[Start Extract to read]

You can see that there overlaps between categories. For example, ‘audio book’ is associated with both Books & Libraries and Music, Audio & Video. Also formats like ‘article’ and ‘report’ are missing completely – I think both of these are associated with Research & Reports.

Confused about types and formats?

Beware that type and format can have different meanings depending on where you are in Trove! In the web interface, the facet headed ‘Type’ is used to distinguish between ‘sub categories’ such as newspaper and gazette, while ‘Format’ describes the resource’s format. In the API, the format values are in the type field, although you use them with the format facet! There can also be a separate format field in work and version records that contains a physical description.

2.4. From zones to categories#

Trove originally delivered resources through ‘zones’ rather than ‘categories’. Trove’s 2020 update introduced ‘categories’ and redistributed content across them. However, this change only applied to the web interface – the API continued to use zones until the introduction of API version 3 in 2023.

The change from `zones’ to ‘categories’ was not simply a matter of switching labels as the diagram below illustrates.

[End Extract to read]

● Task to carry out: Set down, word for word, everything in the Trove passage from "You can see" down to "Research & Reports.".

[Start Items]

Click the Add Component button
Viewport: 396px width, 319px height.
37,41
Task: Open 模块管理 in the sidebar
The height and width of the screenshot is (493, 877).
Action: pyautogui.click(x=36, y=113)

[End Items]

● Answer below:
You can see that there overlaps between categories. For example, ‘audio book’ is associated with both Books & Libraries and Music, Audio & Video. Also formats like ‘article’ and ‘report’ are missing completely – I think both of these are associated with Research & Reports.